• Institute of Cancer and Genetics, School of Medicine, Cardiff University, Cardiff, United Kingdom.
• MRC Clinical Trials Unit, Aviation House, London, United Kingdom.
• CRUK/MRC Oxford Institute for Radiation Oncology, University of Oxford, Oxford, United Kingdom.
• Epidemiology Department, University of Washington, Seattle, Washington. Public Health Sciences Division, Fred Hutchinson Cancer Research Center, Seattle, Washington.
• Wellcome Trust Brenner Building, St James' University Hospital, University of Leeds, Leeds, United Kingdom.
• Molecular and Population Genetics Laboratory and NIHR Comprehensive Biomedical Research Centre, Wellcome Trust Centre for Human Genetics, University of Oxford, Oxford, United Kingdom.
• Nuffield Department of Clinical Laboratory Sciences, University of Oxford, Oxford, United Kingdom.
• Division of Gastroenterology, Massachusetts General Hospital and Harvard Medical School, Boston, Massachusetts. Channing Division of Network Medicine, Brigham and Women's Hospital, Boston, Massachusetts.
• Institute of Cancer and Genetics, School of Medicine, Cardiff University, Cardiff, United Kingdom. cheadlejp@cardiff.ac.uk.

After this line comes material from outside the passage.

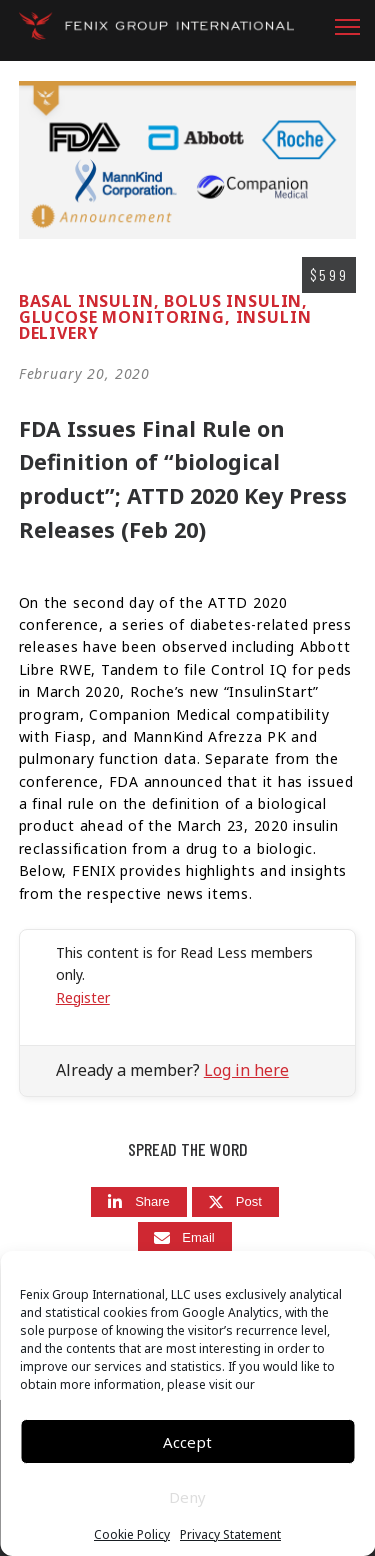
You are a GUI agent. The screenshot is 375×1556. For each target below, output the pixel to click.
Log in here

PURPOSE: Genome-wide association studies have identified numerous loci associated with colorectal cancer risk. Several of these have also been associated with patient survival, although none have been validated. Here, we used large independent training and validation cohorts to identify robust prognostic biomarkers for colorectal cancer.

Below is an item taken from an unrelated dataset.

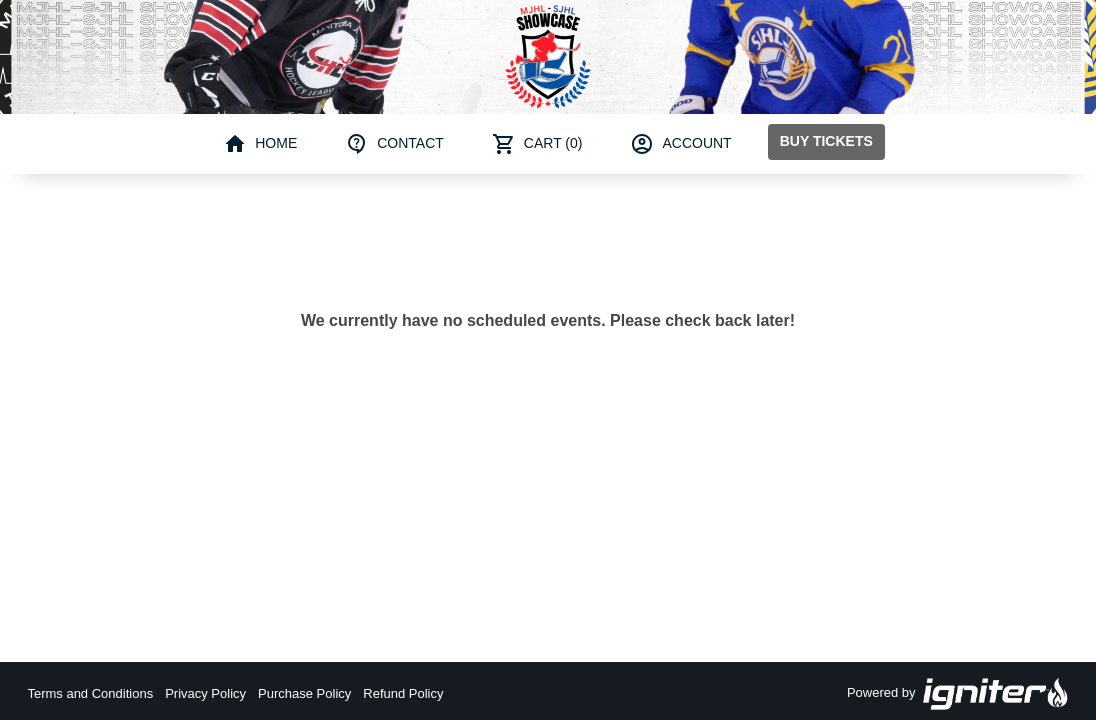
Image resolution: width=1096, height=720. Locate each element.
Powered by (958, 694)
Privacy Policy (205, 693)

EXPERIMENTAL DESIGN: In our training phase, we analyzed 20 colorectal cancer-risk SNPs from 14 genome-wide associated loci, for their effects on survival in 2,083 patients with advanced colorectal cancer. A Cox survival model was used, stratified for treatment, adjusted for known prognostic factors, and corrected for multiple testing. Three SNPs were subsequently analyzed in an independent validation cohort of 5,552 colorectal cancer patients. A validated SNP was analyzed by disease stage and response to treatment.

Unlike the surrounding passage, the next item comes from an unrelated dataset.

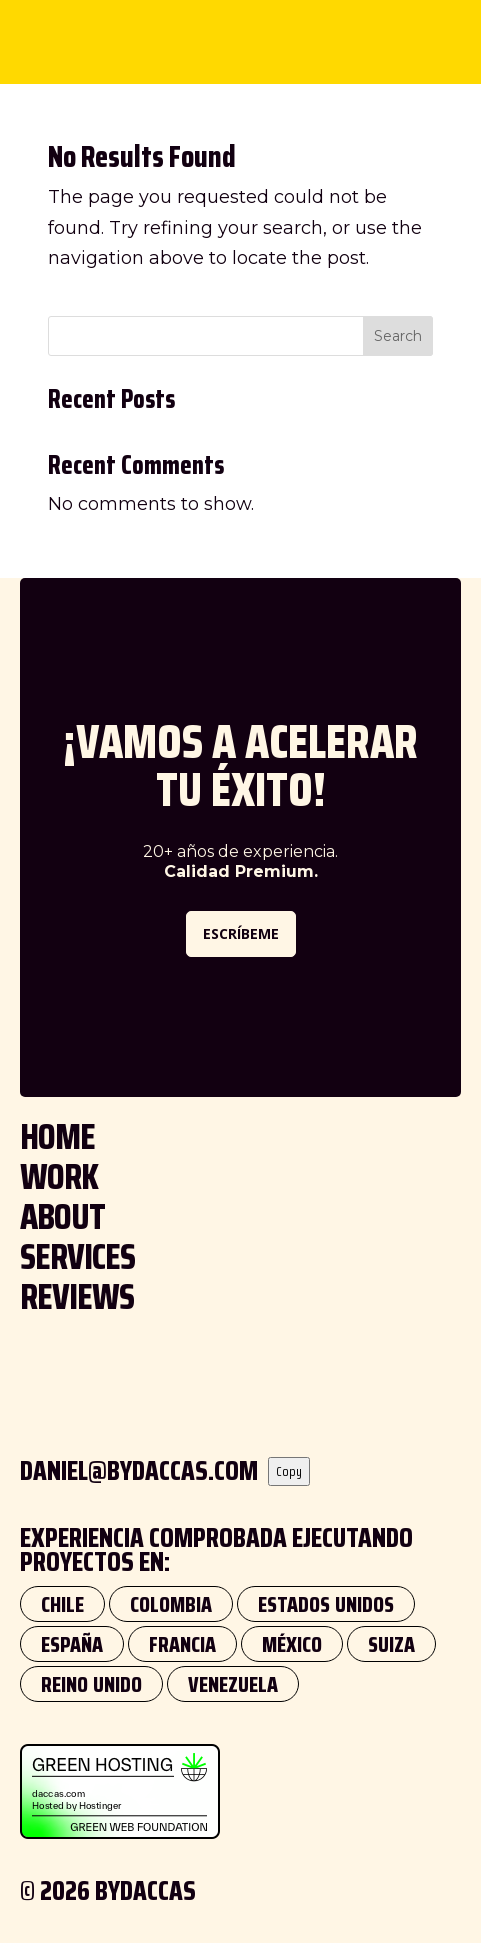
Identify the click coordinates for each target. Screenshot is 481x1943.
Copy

RESULTS: Three variants associated with survival in the training phase; however, only rs9929218 at 16q22 (intron 2 of CDH1, encoding E-cadherin) was significant in the validation phase. Patients homozygous for the minor allele (AA genotype) had worse survival (training phase HR, 1.43; 95% confidence intervals; CI, 1.20-1.71, P = 5.8 × 10(-5); validation phase HR, 1.18; 95% CI, 1.01-1.37, P = 3.2 × 10(-2); combined HR, 1.28; 95% CI, 1.14-1.43, P = 2.2 × 10(-5)). This effect was independent of known prognostic factors, and was significant amongst patients with stage IV disease (P = 2.7 × 10(-5)). rs9929218 was also associated with poor response to chemotherapy (P = 3.9 × 10(-4)).

CONCLUSIONS: We demonstrate the potential of common inherited genetic variants to inform patient outcome and show that rs9929218 identifies approximately 8% of colorectal cancer patients with poor prognosis. rs9929218 may affect CDH1 expression and E-cadherin plays a role in epithelial-to-mesenchymal transition providing a mechanism underlying its prognostic potential. Clin Cancer Res; 21(15); 3453-61. ©2015 AACR.